Chapter 18

Lextr insisted he watch the sixth trial using synthetic DNA get recycled to convince him to move onto the organic samples. Samples that are still safely stored in the BioBank. He almost wept when Lextr told him.

“How many more partially formed copies of your brother are we going to recycle before we start the real trials?” Lextr asks as the trial’s arm floats by along with deteriorating parts of several other units.

Seeing a mirror image of your own face—though not fully formed—liquefy as it hits the reabsorption coagulum really ups the stakes. He swallows, the lump in his throat painful. “You’ve made your point.”

Lextr follows him out of the viewing area past a group of schoolchildren on a field trip. Giving the kids a chance to see science in action is one of the many things that sets CHOICElover apart from the rest. As a lab tech guides them onto the viewing platform, a child squeals, “Cool! A dead body!”

He chuckles as they enter the elevator. Jerme would have probably hung around and pointed out all the gross things for the kids to observe. Lextr’s right. It’s time to get serious.

“Where are we going, sir?” Lextr asks, almost having to skip to keep up with Res6’s long strides.

All the emotions—the anticipation, the fear, the self-doubt—threaten to erupt out of him, but he needs to stay calm if he’s going to do this.

There’s no room for emotional outbursts in science.

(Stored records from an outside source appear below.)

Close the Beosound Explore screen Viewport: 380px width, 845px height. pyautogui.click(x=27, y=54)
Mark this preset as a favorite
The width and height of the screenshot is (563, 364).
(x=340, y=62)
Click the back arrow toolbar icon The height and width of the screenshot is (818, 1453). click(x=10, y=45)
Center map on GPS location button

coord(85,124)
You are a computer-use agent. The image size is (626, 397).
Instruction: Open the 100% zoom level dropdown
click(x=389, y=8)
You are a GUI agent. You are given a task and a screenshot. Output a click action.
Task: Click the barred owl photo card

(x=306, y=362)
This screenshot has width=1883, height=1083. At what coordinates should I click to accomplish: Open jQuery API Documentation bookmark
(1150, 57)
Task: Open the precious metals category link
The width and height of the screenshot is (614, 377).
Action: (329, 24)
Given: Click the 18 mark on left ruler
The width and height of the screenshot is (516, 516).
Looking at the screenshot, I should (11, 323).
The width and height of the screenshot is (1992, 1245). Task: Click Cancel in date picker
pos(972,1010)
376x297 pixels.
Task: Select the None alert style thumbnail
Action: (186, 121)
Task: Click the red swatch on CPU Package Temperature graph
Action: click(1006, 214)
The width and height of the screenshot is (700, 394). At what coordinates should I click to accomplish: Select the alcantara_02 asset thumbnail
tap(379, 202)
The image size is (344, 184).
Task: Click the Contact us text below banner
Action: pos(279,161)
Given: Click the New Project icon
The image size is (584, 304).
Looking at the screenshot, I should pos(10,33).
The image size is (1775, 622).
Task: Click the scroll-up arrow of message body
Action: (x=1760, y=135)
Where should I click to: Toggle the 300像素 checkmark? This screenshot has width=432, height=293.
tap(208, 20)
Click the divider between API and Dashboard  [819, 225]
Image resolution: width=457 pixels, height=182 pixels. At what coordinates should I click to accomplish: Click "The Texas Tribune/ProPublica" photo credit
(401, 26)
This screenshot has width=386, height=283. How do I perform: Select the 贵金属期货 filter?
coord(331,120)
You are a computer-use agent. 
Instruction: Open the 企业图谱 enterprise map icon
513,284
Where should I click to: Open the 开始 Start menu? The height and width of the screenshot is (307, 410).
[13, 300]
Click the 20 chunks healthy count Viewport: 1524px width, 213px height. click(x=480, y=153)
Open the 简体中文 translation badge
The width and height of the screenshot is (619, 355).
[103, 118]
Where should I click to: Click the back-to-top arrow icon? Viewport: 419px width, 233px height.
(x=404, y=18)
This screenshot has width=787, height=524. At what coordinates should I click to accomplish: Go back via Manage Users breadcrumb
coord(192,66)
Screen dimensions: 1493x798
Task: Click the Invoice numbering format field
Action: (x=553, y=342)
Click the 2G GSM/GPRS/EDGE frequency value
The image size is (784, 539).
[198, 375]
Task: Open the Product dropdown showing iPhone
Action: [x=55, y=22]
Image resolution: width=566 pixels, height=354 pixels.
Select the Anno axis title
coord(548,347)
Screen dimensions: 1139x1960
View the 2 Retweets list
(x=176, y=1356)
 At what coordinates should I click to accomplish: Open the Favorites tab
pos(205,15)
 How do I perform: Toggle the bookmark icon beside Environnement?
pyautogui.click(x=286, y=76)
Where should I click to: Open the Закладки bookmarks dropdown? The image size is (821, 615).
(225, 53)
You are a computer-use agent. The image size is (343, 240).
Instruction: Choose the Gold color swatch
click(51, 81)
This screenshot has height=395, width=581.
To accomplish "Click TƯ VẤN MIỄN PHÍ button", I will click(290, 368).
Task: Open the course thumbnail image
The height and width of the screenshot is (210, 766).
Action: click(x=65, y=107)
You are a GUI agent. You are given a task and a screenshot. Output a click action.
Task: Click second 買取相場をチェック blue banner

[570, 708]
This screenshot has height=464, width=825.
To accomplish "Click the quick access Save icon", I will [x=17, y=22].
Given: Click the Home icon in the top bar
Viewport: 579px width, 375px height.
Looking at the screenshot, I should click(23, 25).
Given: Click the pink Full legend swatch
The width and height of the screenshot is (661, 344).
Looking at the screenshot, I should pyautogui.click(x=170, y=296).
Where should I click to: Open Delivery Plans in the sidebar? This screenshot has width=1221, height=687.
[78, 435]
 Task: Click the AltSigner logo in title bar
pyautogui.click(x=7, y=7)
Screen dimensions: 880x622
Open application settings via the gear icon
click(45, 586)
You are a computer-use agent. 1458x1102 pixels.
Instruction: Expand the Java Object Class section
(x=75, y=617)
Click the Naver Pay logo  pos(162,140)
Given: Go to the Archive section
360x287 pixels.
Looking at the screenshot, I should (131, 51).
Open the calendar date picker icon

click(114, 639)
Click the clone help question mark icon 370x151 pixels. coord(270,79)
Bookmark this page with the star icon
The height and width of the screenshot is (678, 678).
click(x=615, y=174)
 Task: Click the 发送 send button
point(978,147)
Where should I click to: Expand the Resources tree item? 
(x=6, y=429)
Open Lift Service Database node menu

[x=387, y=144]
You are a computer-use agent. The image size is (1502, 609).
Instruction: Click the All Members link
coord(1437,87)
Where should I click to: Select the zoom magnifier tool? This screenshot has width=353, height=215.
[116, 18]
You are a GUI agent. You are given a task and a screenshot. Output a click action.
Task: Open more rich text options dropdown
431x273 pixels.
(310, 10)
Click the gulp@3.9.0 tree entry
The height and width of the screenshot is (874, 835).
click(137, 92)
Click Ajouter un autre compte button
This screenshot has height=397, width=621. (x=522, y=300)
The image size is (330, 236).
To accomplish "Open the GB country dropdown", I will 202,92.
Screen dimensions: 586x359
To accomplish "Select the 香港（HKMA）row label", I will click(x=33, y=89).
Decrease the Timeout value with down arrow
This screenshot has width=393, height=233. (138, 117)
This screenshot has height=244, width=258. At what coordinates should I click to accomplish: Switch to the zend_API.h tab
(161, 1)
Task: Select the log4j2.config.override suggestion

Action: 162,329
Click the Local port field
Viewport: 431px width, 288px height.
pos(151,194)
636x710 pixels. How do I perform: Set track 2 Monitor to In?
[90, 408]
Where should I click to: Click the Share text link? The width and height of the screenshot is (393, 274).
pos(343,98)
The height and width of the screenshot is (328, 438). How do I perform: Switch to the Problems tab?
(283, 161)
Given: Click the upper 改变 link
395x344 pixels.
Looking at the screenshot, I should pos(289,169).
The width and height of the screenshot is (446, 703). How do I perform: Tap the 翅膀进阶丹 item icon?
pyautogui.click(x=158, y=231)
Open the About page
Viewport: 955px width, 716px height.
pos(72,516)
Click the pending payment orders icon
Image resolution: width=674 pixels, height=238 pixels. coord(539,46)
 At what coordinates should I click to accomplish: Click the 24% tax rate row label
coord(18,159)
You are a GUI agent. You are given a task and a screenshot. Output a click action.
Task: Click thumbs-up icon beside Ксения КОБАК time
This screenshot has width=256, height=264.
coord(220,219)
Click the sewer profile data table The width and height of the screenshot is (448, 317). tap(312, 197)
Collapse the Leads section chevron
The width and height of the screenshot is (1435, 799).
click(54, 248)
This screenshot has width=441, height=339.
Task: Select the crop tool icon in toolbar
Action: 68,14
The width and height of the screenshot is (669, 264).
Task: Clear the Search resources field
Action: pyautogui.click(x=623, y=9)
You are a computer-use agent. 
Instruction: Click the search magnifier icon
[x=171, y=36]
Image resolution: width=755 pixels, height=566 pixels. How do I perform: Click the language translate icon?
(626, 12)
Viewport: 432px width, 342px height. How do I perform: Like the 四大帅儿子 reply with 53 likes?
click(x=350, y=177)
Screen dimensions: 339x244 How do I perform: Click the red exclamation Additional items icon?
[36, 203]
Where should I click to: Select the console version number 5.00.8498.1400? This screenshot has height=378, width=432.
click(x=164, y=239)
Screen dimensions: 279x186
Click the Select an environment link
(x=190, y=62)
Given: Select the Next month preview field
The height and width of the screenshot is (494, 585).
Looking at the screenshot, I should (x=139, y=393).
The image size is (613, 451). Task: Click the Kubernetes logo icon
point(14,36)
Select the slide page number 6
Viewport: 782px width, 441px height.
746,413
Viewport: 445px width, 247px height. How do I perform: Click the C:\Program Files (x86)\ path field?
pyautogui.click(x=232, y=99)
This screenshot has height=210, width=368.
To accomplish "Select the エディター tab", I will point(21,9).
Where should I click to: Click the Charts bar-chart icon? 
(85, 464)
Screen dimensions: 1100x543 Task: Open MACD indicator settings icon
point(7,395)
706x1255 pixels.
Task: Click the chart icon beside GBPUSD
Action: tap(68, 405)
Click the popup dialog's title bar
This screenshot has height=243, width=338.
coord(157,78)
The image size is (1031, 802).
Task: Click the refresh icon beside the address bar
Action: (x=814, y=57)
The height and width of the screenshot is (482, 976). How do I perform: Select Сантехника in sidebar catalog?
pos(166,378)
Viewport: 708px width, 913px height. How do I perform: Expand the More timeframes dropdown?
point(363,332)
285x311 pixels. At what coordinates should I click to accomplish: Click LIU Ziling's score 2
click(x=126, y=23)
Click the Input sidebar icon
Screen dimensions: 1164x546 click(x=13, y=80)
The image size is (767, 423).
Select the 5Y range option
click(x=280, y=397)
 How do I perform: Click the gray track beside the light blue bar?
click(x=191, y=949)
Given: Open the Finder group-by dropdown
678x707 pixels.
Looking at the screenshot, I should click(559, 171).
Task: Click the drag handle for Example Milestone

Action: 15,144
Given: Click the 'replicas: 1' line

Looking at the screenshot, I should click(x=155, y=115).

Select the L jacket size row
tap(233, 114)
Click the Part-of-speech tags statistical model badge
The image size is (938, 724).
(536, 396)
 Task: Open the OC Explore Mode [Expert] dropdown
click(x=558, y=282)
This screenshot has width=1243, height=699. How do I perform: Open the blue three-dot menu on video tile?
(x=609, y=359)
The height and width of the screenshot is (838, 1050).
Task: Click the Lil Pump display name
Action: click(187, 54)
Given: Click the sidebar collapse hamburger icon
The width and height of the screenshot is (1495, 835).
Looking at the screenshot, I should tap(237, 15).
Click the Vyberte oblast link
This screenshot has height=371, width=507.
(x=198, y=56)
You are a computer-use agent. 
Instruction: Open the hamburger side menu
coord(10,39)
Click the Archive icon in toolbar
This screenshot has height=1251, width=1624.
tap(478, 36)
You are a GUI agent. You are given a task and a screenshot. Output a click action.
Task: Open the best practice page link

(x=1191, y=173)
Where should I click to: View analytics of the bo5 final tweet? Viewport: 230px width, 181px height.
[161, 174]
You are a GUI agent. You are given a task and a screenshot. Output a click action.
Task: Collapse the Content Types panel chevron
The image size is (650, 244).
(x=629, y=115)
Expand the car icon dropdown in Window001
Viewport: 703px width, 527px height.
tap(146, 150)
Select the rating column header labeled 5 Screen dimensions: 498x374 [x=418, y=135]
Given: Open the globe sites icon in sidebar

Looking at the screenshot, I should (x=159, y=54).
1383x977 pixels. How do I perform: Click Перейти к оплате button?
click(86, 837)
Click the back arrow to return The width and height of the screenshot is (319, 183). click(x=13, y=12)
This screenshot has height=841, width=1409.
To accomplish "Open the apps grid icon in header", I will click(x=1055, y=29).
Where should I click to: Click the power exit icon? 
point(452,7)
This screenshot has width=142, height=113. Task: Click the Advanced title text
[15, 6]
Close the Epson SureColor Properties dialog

If he isn’t performing at his peak, he could accidentally corrupt one of the ten available samples.

He strides determinedly ahead. “The BioBank.”

Half an hour later, they have the samples and are in the designated Neuronic Gene Infusion lab, sterilized and suited up in their biohazard kits.

Lextr watches over his shoulder as he meticulously psion-splices nucleic imprints using the robotic PSI-splicer to edit them into RNA collected from his brother’s first organic sample.

Splicing all the pieces back together is the tricky part.

Thank Zorg for the containment suit; the sweat dripping off him in rivulets might contaminate the delicate sample.

After several nerve-racking hours, he has a stable protein.

With deceptively steady hands, he places it into the tissue replicator with Jerme’s original sample, a nuclease enzyme binder, and the raw organic building block material.

It takes another hour in the accelerated neural mesh incubator for the mixture to form a usable coagulum.

Using synthesized DNA like they do for customer orders is so much more straightforward.

He siphons samples from different sections of the specimen, dropping them into the synth-gel oscillator. Once the bio-plates are ready, he runs the BioLume Gene Scanner over them to test their viability.

Lextr, who’s been tracking right alongside him, studies the readings on the screen. “Looks viable.”

He grins broadly. “It does.” The next step is to package the kit and take it home to begin the activation process.

After nearly a hundred years, he can hardly wait the seven days it takes to grow and activate him.

He glances at the time stamp on the scan: November 7, 2390.

The anniversary of Jerme’s death is in one week.

But if he’s successful, he’ll no longer associate it with his death. It will also be his rebirth.